Theo grinned softly. If anything, the faux pas made him appreciate David now. The kid was a fellow misfit, all brains and no wisdom. He reminded Theo of himself, in better days.

“It’s okay, David. You’re not the first one to bring it up. And you’re right. I’ve had a problem for . . . shit, it started about two years after law school, so it’s been at least five years.”

“That’s a long time,” David said.

“You’re telling me.”

Zack furrowed his brow. “Wait. You said you’re twenty-three.”

“I am,” Theo responded, with a weary exhale. Here we go again.

“And yet you dropped out of law school seven years ago.”

“I did.”

Hannah shook her head in amazement. “Holy crap.
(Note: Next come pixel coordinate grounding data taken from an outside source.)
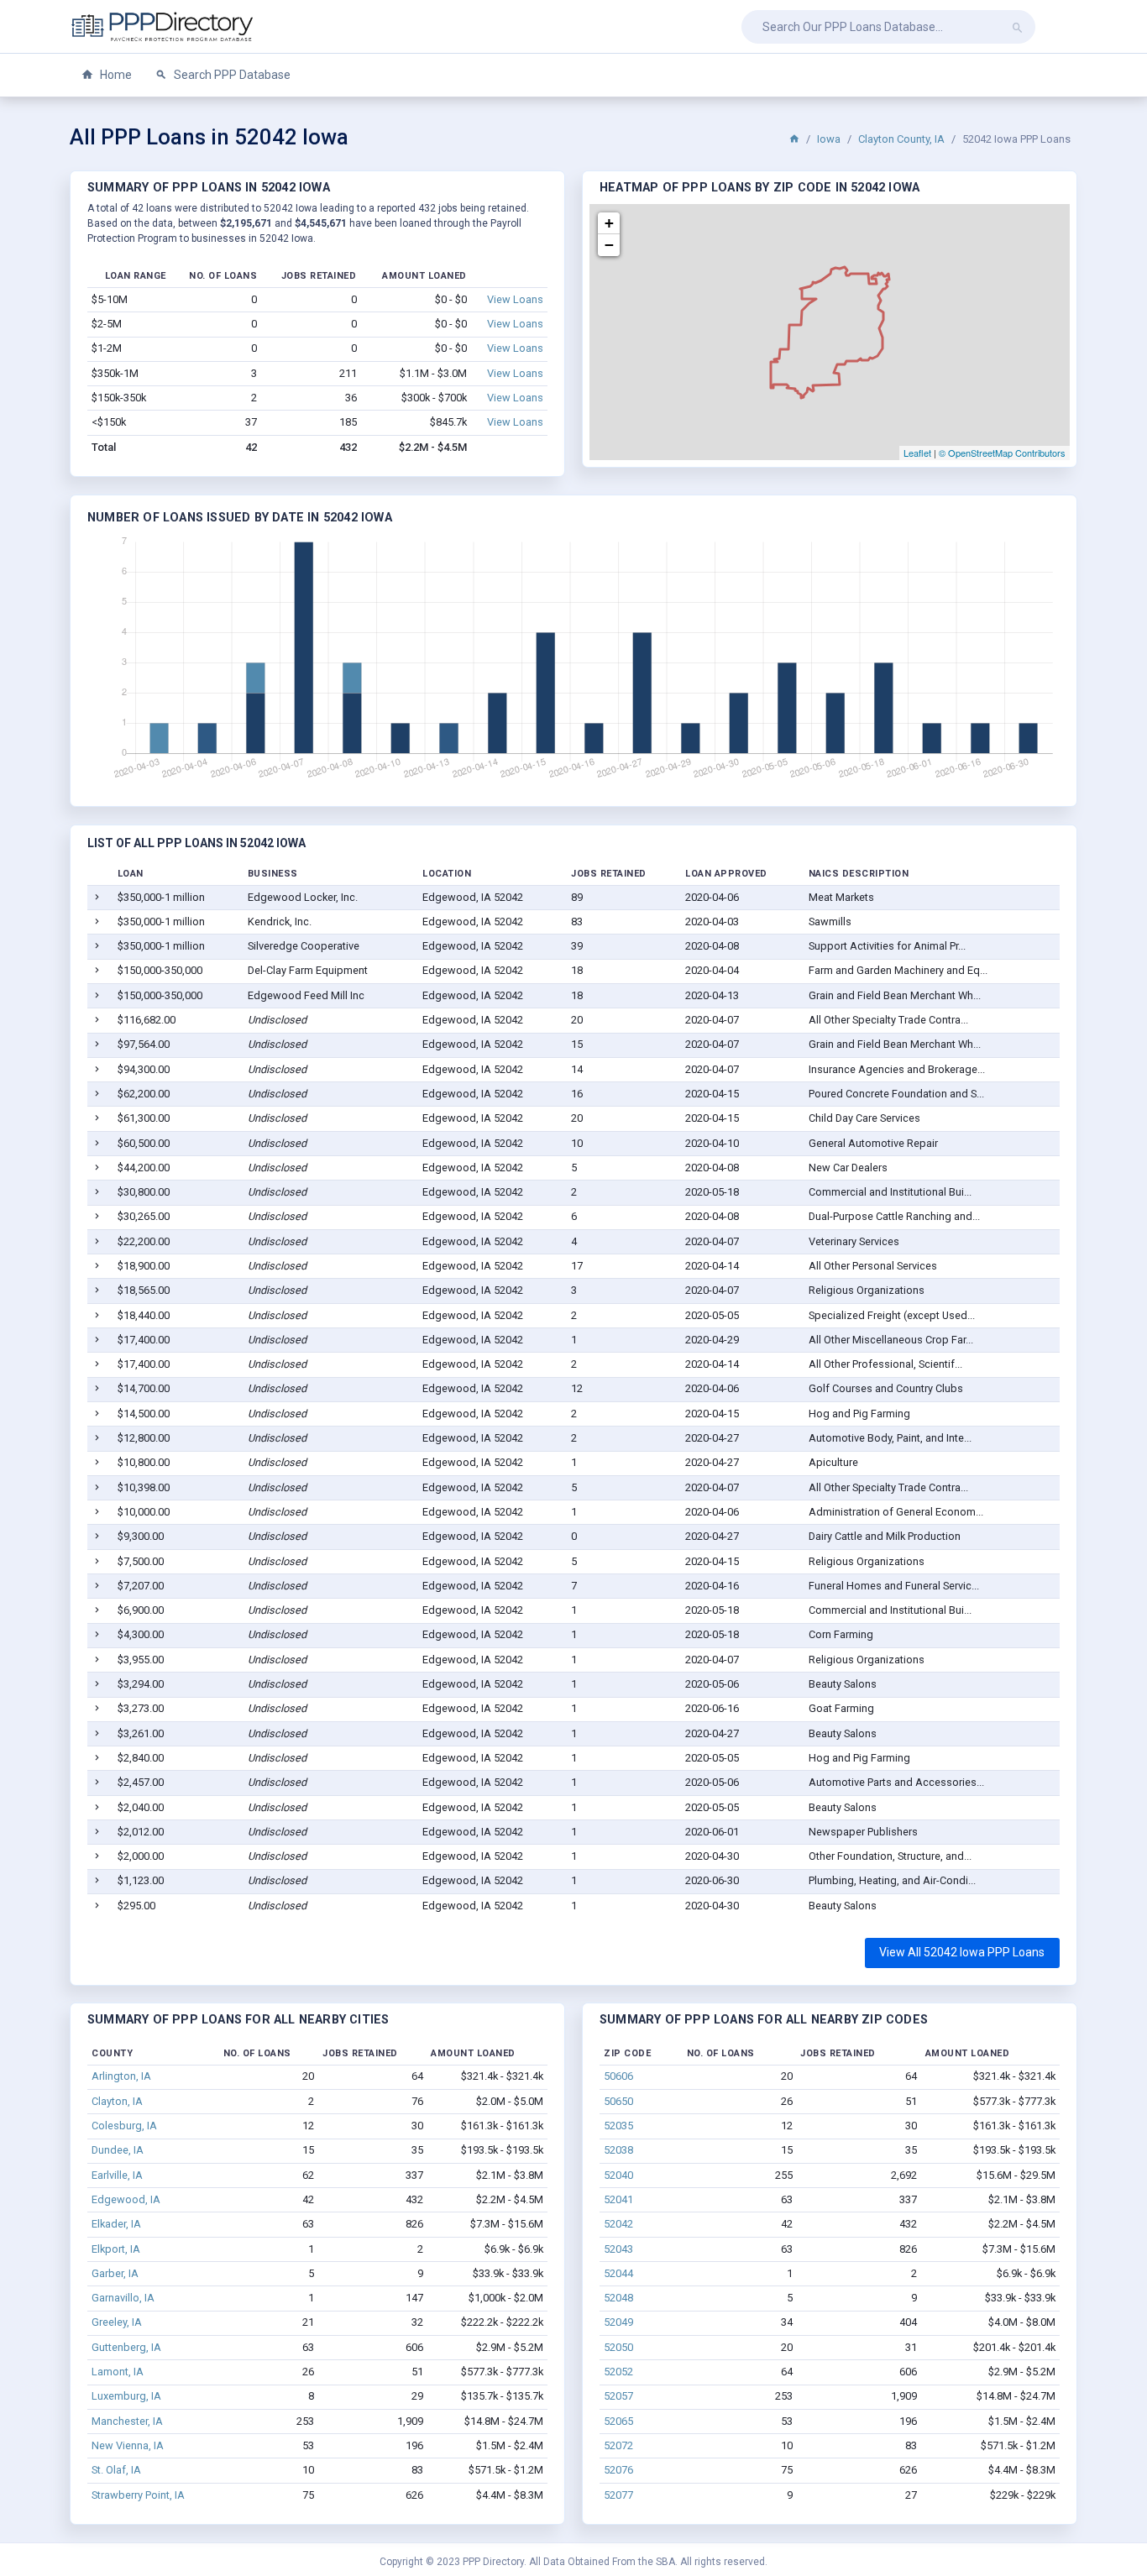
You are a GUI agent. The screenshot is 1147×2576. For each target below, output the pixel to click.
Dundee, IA (118, 2150)
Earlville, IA (117, 2175)
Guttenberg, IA (126, 2347)
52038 (618, 2150)
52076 (618, 2469)
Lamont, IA (118, 2371)
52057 (618, 2396)
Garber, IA (115, 2273)
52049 (618, 2322)
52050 (618, 2347)
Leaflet (917, 452)
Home (114, 74)
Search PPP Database (231, 74)
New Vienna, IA (128, 2445)
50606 (618, 2076)
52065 (618, 2421)
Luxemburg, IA (126, 2396)
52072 (618, 2445)
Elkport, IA (116, 2249)
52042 (618, 2223)
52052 (618, 2371)
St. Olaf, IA (116, 2469)
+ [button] (609, 223)
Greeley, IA (117, 2322)
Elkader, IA (116, 2223)
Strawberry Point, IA (138, 2495)
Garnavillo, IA (123, 2297)
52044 (618, 2273)
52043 (618, 2249)
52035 (618, 2125)
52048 (618, 2297)
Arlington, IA (121, 2076)
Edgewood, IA (126, 2199)
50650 (618, 2101)
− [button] (609, 245)
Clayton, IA (117, 2101)
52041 (618, 2199)
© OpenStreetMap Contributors (1002, 452)
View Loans (515, 299)
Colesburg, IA (124, 2125)
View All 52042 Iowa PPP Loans (962, 1952)
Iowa (829, 139)
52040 (618, 2175)
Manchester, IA (127, 2421)
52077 (618, 2495)
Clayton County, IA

You were sixteen?”

Theo shrugged nonchalantly. “I told you I came from a clan of overachievers.”

“That goes beyond overachieving,” Amanda remarked. “You’re a full-on prodigy.”

He shrugged again. “Well, that’s what they called me, but I never thought I was particularly brilliant. Just good at tests. In any case, I did a fine job squandering any promise I might have had. I flamed out early, then went on to do very stupid things. I won’t bother you with details. I’ll just say that when my karma finally comes rolling around, you’re not going to want to be anywhere near me. You’re going to want to find another planet.”

Upon seeing the heavy sets of eyes around the table, Theo felt a pang of guilt for darkening their day. His inner demon wanted to keep on pushing, to list his crimes and grievances in such exquisite detail that none of them would speak to him again. He’d become quite adept at burning bridges, and there was a certain comfort in setting these five flames in advance.

Indeed, just twelve hours later, Mia received a rolled-up warning from future times.

Don’t let Theo push you away. He’s a good man who’s hanging by a thread. He needs you all. The time will come when everyone will need him.

And I mean everyone.



Three days after the presentation, Quint finally agreed to remove the clamp from the lumivision. Czerny unlocked the console to the whole broadcast spectrum—thirty-nine channels, no waiting.

“Just thirty-nine?” Zack asked.

Czerny assumed Zack was joking. To Europeans like himself, even thirty-nine channels smacked of American overindulgence.